Am I sounding very glum? Sorry! I’m just finding it a little hard to get into the holiday spirit this year, and although I have a small spiral ham in the freezer that I might thaw for Easter dinner, I’m leaning towards making this spatchcocked roast chicken with dates and artichoke hearts.
It’s common this time of year to see recipes starring artichokes, which always sound and look so appealing, but which I just can’t get myself to make. I find prepping artichokes to be such a task, something I attempt once every few years, then swear off “forever.”
But what I can get myself to do is open a box of Trader Joe’s grilled artichoke hearts, which I discovered last fall and which I love in this one-pot lemon-orzo chicken.
Here, I’ve paired them with dates and onions, and I’ve roasted the chicken spatchcock style, using a favorite no-fuss Dorie Greenspan recipe as a guide. There is no sautéing or browning of anything first. Everything enters the pan at once, and 45 minutes later, it’s done: chicken skin bronzy, meat juicy, plentiful sauce pooling all around.
Dorie’s recipe calls for za’atar, which would work well here, too, but I’ve recently been loving Aleppo pepper. Friends, have you used Aleppo pepper? It has such a nice, smoky flavor with a slight kick, too. It tints both the bird and the sauce the loveliest ruddy hue.
Cliché as it sounds, the result of this recipe is so much greater than the sum of its parts. The onions, dates, and artichoke hearts combine with olive oil, white wine, and water to make such a flavorful sauce, tasting sweet, earthy, and briny all at once. The abundant sauce demands lots of bread. A lightly dressed green salad is all it needs.
Pantry staples + minimal prep? Something to boost my spirits! Wishing you all cheer and happiness during this holiday season!

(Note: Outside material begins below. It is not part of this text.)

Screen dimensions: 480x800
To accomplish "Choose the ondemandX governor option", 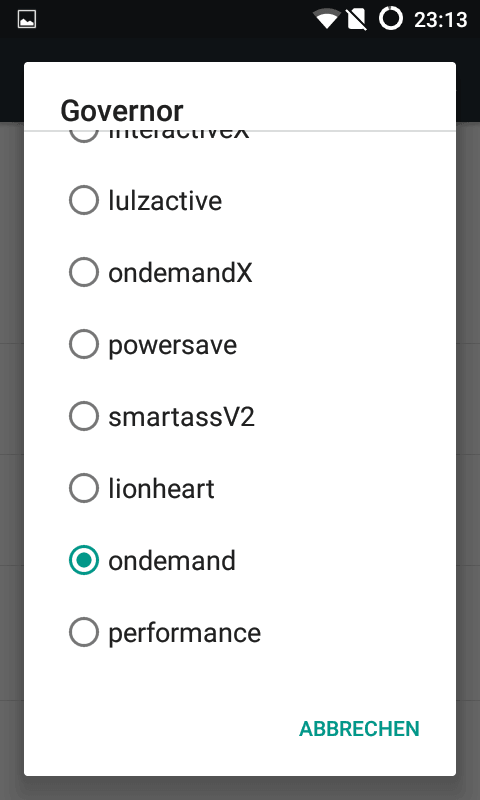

Here’s the play-by-play: Gather your ingredients.
Place the sliced onion, chopped dates, and artichoke hearts in an oven-safe skillet or roasting pan. Toss with olive oil, white wine, and water. Season with salt and pepper.
Spatchcock the chicken:
Season all over with salt, pepper, and Aleppo pepper, if you can find it. Transfer to a 425ºF oven for 45 minutes or until it’s …
You can serve it straight from the pot or transfer to a serving platter:Print
- Artichoke hearts: If you have a Trader Joe’s near you, look for their grilled artichoke hearts. They come in a box, and they live in the dry-foods aisle (as opposed to the refrigerator aisle). They are delicious. They are on the small side, so I don’t bother cutting them, though I do drain the oil. Once I made this and used the entire package, oil and all, and the flavor was a little overpowering and slightly artificial as well. If the artichokes you are using are on the large side, halve or quarter them.
- Aleppo pepper is a recent addition to my pantry. It has such a nice smoky flavor as well as a little bit of heat. If you can’t find it or don’t have it on hand, you can use a combination of smoked paprika and a pinch of cayenne, or you can simply omit it and use freshly cracked pepper exclusively. Za’atar would be nice here, too.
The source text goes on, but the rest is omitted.